What is the birthday problem? Stanford professor Keith Devlin
explained it on NPR as follows:

"The birthday problem asks how many people you need to have at a party so that there is a better-than-even chance that two of them will share the same birthday. Most people think the answer is 183, the smallest whole number larger than 365/2. In fact, you need just 23. The answer 183 is the correct answer to a very different question: How many people do you need to have at a party so that there is a better-than-even chance that one of them will share YOUR birthday? If there is no restriction on which two people will share a birthday, it makes an enormous difference. With 23 people in a room, there are 253 different ways of pairing two people together, and that gives a lot of possibilities of finding a pair with the same birthday."

The point is, that as soon as you start comparing random pairs of people instead of specific individuals, the odds of a match increase dramatically.

Which means that it is entirely possible that the odds of a match between the defendant and someone else in the database are less than 1 in a billion, even while the odds of any two random matches are much higher.

So my anger at the FBI for trying to hush up the story has now been replaced with frustration with the press and myself for not thinking the story through before judging the FBI’s decision.

Any objections to this application of the birthday problem?

Thursday, July 24, 2008

What to keep in mind if you are on the jury

How reliable is DNA evidence really?

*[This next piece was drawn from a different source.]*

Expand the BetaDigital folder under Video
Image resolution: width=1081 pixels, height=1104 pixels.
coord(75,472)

The FBI is working hard to keep a lid on an increasing number of cases that show that DNA fingerprinting isn’t as credible as we’re supposed to believe, write Jason Felch and Maura Dolan of the LA Times (July 20, 2008).

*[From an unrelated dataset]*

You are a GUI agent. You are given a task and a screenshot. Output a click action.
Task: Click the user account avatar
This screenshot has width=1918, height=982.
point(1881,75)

DNA profiles are commonly admitted as evidence in court cases, and are often sufficient to convict a suspect even when there is no other evidence. The DNA profile of the suspect is compared to that of a sample found at the crime scene.

The vast majority of our DNA is identical from person to person, but there are some stretches, called Variable Number Tandem Repeats, which vary in length between individuals. Humans have two copies of DNA—one from mom and one from dad—so we have two versions of each of these repeat segments.

In DNA fingerprinting, investigators look at the length of these repeat segments on both sets of DNA. The Combined DNA Index System (CODIS), the FBI-funded computer system that searches DNA profiles, uses 13 of these repeat segments.

As recently as 2001, a match of 9 loci was sufficient for conviction in many states, though most states now try to compare all 13 loci. Juries are often told that the odds of two unrelated people sharing 9 of these markers are less than one in a billion.

But a search of Arizona’s DNA database by Kathryn Troyer in 2001 revealed two unrelated men who matched at 9 of the 13 loci.

Instead of trying to get to the bottom of things, the FBI responded to these findings with skepticism, and even tried to block future searches. Thomas Callaghan, head of the FBI's CODIS unit, called Troyer’s findings “misleading,” and reprimanded her laboratory for releasing the search results to a California court.

Despite threats from Callaghan to be cut off from the national database, similar searches followed in California, Illinois, and Maryland.

A Maryland judge wrote, “The court will not accept the notion that the extent of a person's due process rights hinges solely on whether some employee of the FBI chooses to authorize the use of the [database] software.”

The database search in Maryland turned up 32 pairs of individuals which matched at 9 loci, in a database of 30,000. Three of these pairs matched at all 13 loci, though it is not clear whether these individuals were related.

The Illinois search revealed 903 pairs of individuals, in a database of 220,000, whose DNA fingerprints matched at 9 loci.

DNA has become a strong weapon in courtroom battles, so it is easy to see why the FBI and prosecutors would panic at these findings. But it does kind of make you wonder whose interests they are serving by hushing up the truth.